Is dance music losing its groove? Is it, in fact, dying? Randy White thinks it's tracking that way.
"If it continues the way it's going even the DJs here now are going to have to play R&B and hip-hop in their set," he says. "They're not going to have a choice cause there's not going to be anything. [Dance music] going to be just so underground."
"It has never gone away, completely, but it could," he adds. And that's as frightening a prospect to White as it is to dance fans, since nightlife is his lifeblood. He's the reigning resident DJ at Apex, and a lighting and sound-system designer and manager for nightclubs, including Apex and almost every other club in town.
DJ Randy White
What's killing dance music? White cites several factors, but the reluctance of many DJs to play true songs with vocals and melody is chief among his gripes. ''All they do is play tracks. All you hear is just beats and beats and beats and beats.'' More pointedly, he asks of his fellow DJs, "If you play 50 million songs that nobody else has and that nobody else can buy and get, who does that benefit? If the person who hears that song goes and tries to buy it, they're never gonna find it. If it's not recognizable, it doesn't help the music."
Since 1993, White has become the DJ most associated with the long-running venue formerly known as Badlands. He's spun most every night of the week there, and for many years he ruled the Badlands Friday night. Since its name change two years ago to Apex, White has spun roughly one Friday a month, as well as two Saturdays a month for Liquid Ladies.

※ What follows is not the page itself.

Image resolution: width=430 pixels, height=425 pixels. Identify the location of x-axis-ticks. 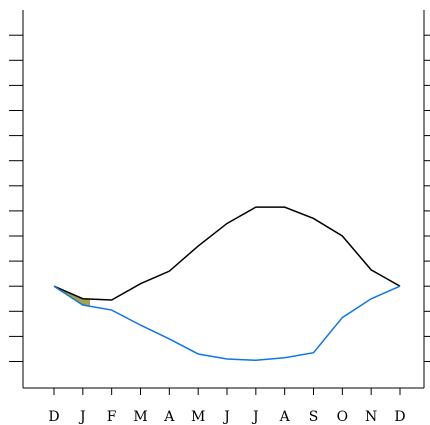
(227, 392).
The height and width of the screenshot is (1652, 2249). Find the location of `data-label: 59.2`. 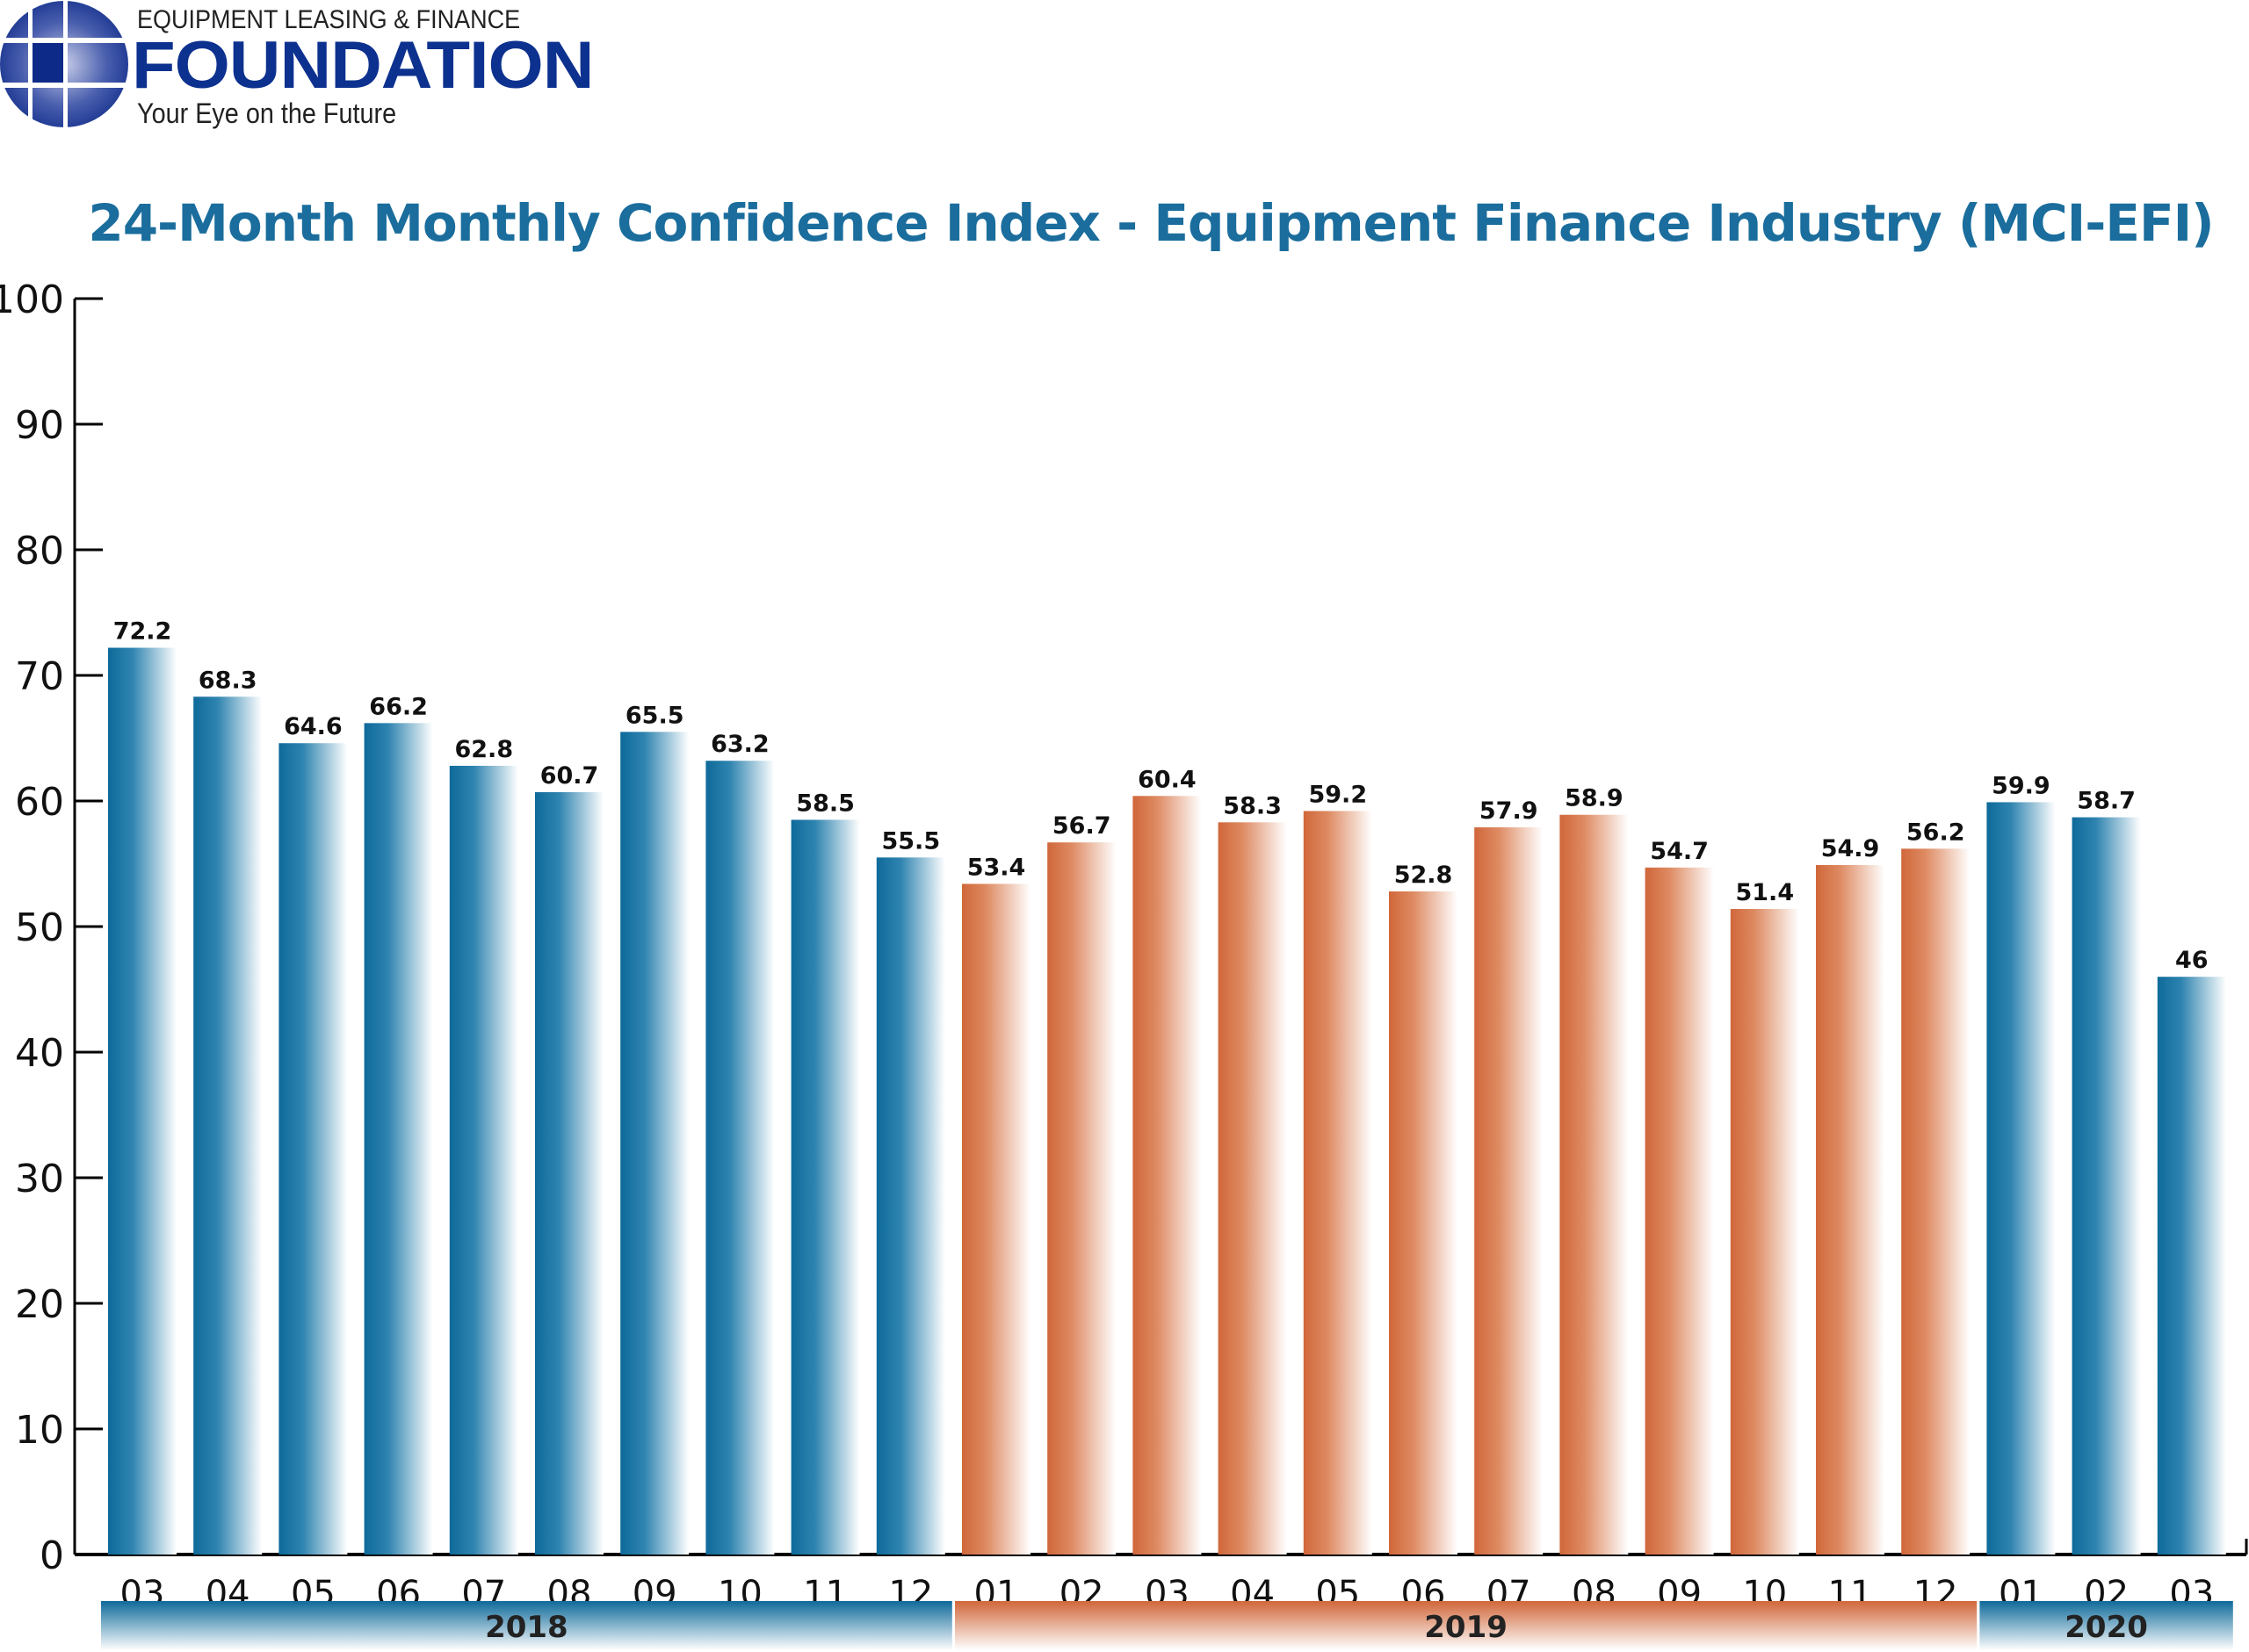

data-label: 59.2 is located at coordinates (1337, 794).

White, who is straight, started spinning at the club at the encouragement of a DJ friend who worked there. "If I didn't have to play in a straight club, I wouldn't," he says, noting that most straight clubs are "musically bankrupt. You play to a crowd that's there to be seen, it's not about the music."
A former Billboard chart-reporting DJ, White has taken part in the cyclical back-and-forth nature of dance music's dance with the mainstream, from disco to New Wave to C+C Music Factory and other early ‘90s hitmakers. But that last dance was essentially a decade ago. White's still waiting for the next round of mainstream attention. He's growing increasingly disillusioned.
White goes so far as to say he may retire from the turntables if things don't improve by the time he turns 40, less than two years away.
"I don't think there's anything in particular that I can say that I would listen to over and over and over and over again," he says of the current musical spectrum. "Everything's kind of mellow right now. [There's] nothing spicy."